JAKARTA Beritafaktanews.id– Direktur Kebijakan Publik Center of Economic and Law Studies (Celios), Media Wahyudi Askar, menyoroti kebijakan pemerintah yang menanggung pajak penghasilan anggota dewan dan pejabat negara. Polemik ini mencuat setelah anggota DPR mendapat tambahan tunjangan rumah sebesar Rp50 juta per bulan.
Askar mengungkapkan, praktik pembayaran pajak pejabat oleh negara sudah berlangsung lebih dari satu dekade, berdasarkan Peraturan Pemerintah Nomor 80 Tahun 2010 tentang Tarif Pemotongan dan Pengenaan Pajak Pasal 21 yang dibebankan pada APBN maupun APBD.
“Di negara maju, pejabat membayar pajak sendiri tanpa fasilitas negara.
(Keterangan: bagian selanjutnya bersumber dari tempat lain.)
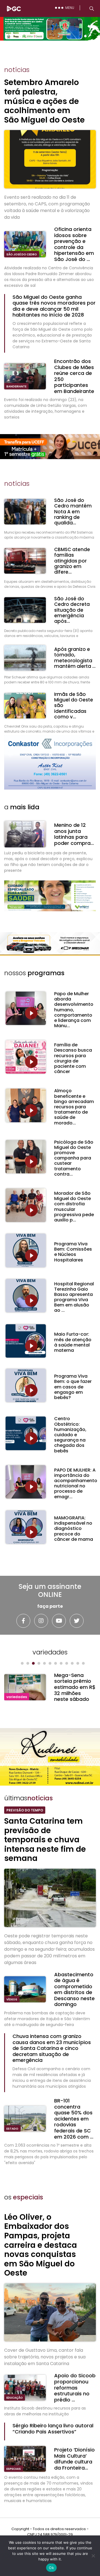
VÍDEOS (11, 1999)
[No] (93, 2555)
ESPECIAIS (13, 2469)
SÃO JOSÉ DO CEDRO (21, 254)
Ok (51, 2567)
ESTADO (12, 2129)
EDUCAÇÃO (14, 2398)
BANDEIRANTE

Di Indonesia justru berbeda, pejabat tidak sepenuhnya bayar pajak karena ditanggung APBN,” ujarnya, Senin (25/8/2025).
Menurut Askar, aturan tersebut mencederai rasa keadilan fiskal. Pejabat yang berpenghasilan puluhan hingga ratusan juta per bulan seharusnya mampu membayar pajak sendiri, tanpa membebani anggaran negara.
Selain soal pajak, ia juga merekomendasikan agar tunjangan pejabat diperkecil. “Bukan gaji pokok yang besar, tetapi tunjangannya yang membuat beban negara membengkak,” katanya.
Askar menegaskan, revisi PP 80/2010 penting dilakukan demi menghemat anggaran sekaligus menjaga kepercayaan publik. “Jika pejabat terus menerima tunjangan tinggi sementara rakyat bergaji kecil tetap bayar pajak, ketidakadilan akan semakin terasa,” pungkasnya.